## Tarea asignada 1
Reproduce sin cambios, del artículo sobre el deseo de ser portero del América, el fragmento que empieza con las palabras que contienen "El líder de" y termina con "de la muerte.".
## Tarea asignada 2
Prosigue el artículo sobre el deseo de ser portero del América a partir de su última oración.

***** Artículo *****

LAGUNA DE VOCES

* Cuando quería ser portero del América

Como una inmensa mayoría de habitantes en nuestro país, alguna vez quise ser futbolista, portero, para poder emular las atajadas portentosas del “Gato” Marín, “El Wama” Puente o Prudencio, “El Parajito” Cortés. Jugábamos todos los domingos en el deportivo “Los Galeana” de la colonia Casas Alemán allá en el Distrito Federal, de diez a siete de la noche, en una pequeña cancha que primero fue de pasto, pero al paso del tiempo quedó convertida en pura tierra.
    El líder de nuestros únicos y terribles contrincantes era un hombre joven, unos 25 años a lo sumo, huesudo y de pelo lacio, al que apodaban “El Pantera”. Si alguien llegaba a chocar contra su humanidad, era de ley que saliera lesionado, porque era estamparse contra una costal de huesos. Duro como piedra, incapaz de mostrar el menor gesto de dolor. De hecho estoy seguro que no sentía, y que estaba a un grado de convertirse en la mejor personificación de la muerte.

***** Contenido del listado *****

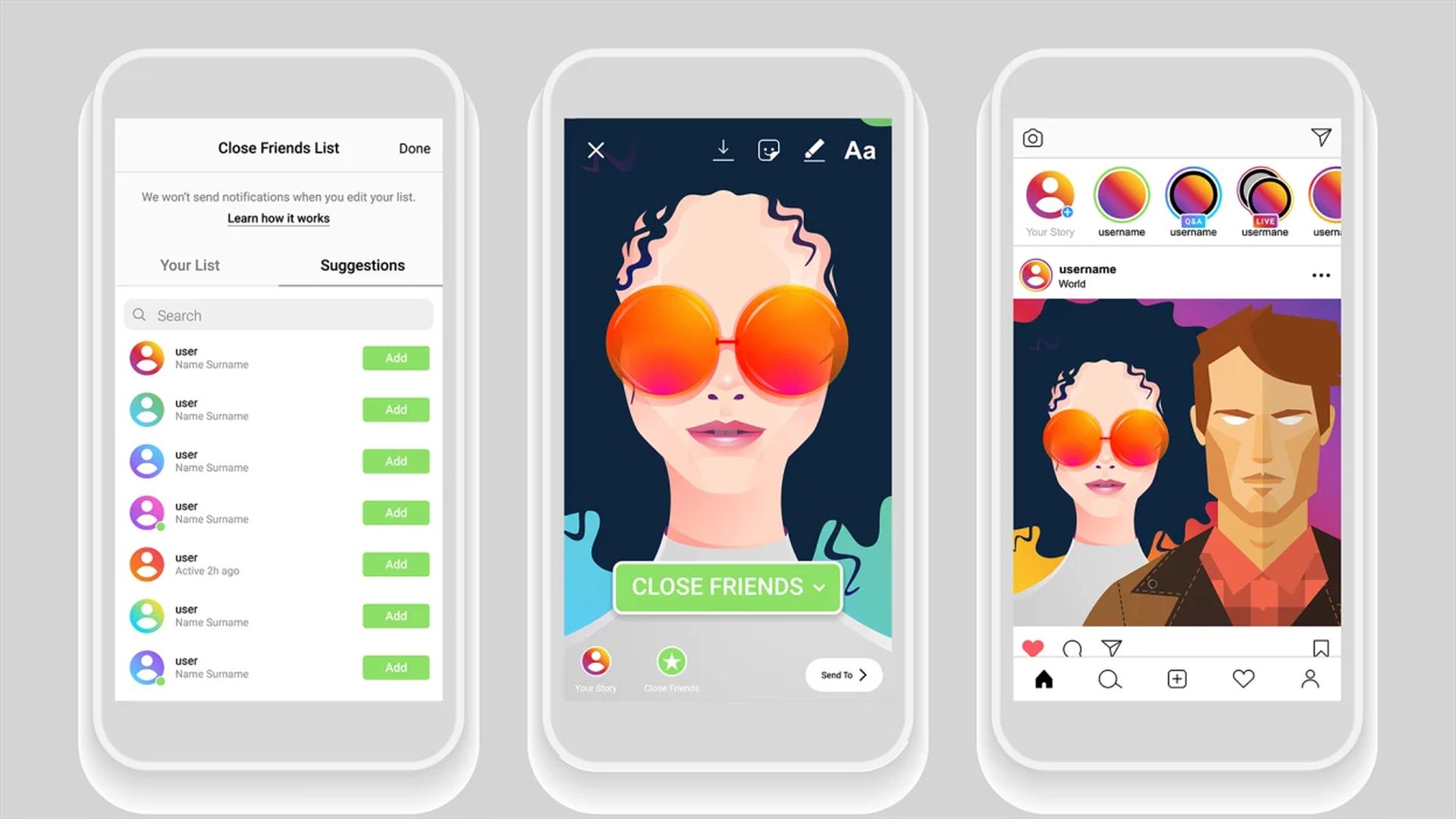Switch to the Suggestions tab
Viewport: 1456px width, 819px height.
click(x=361, y=264)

*****

## Resultado 1
El líder de nuestros únicos y terribles contrincantes era un hombre joven, unos 25 años a lo sumo, huesudo y de pelo lacio, al que apodaban “El Pantera”. Si alguien llegaba a chocar contra su humanidad, era de ley que saliera lesionado, porque era estamparse contra una costal de huesos. Duro como piedra, incapaz de mostrar el menor gesto de dolor. De hecho estoy seguro que no sentía, y que estaba a un grado de convertirse en la mejor personificación de la muerte.

## Resultado 2
    Cursaba el cuarto año de primaria y le iba al América. Cada semana compraba una revista que llevaba por nombre “Fibra América”, y que incluía en sus páginas centrales un póster de los jugadores del equipo, cada uno de los cuales pegué en la pared del departamento donde vivíamos, lo que agregó un toque único a los dos pequeños cuartos donde se guarecía toda la familia.
    Estaba seguro que tarde o temprano jugaría en el Estadio Azteca y protagonizaría paradones que harían olvidar a “Don Pru” o al “Gato Marín”. Sin embargo, desde entonces y a la fecha, nunca pude lanzarme cuál tigre de bengala a mi lado derecho, y cuando lo intentaba siempre caía como costal de papas, lo que tiro por viaje me dejaba sin aire en la barriga.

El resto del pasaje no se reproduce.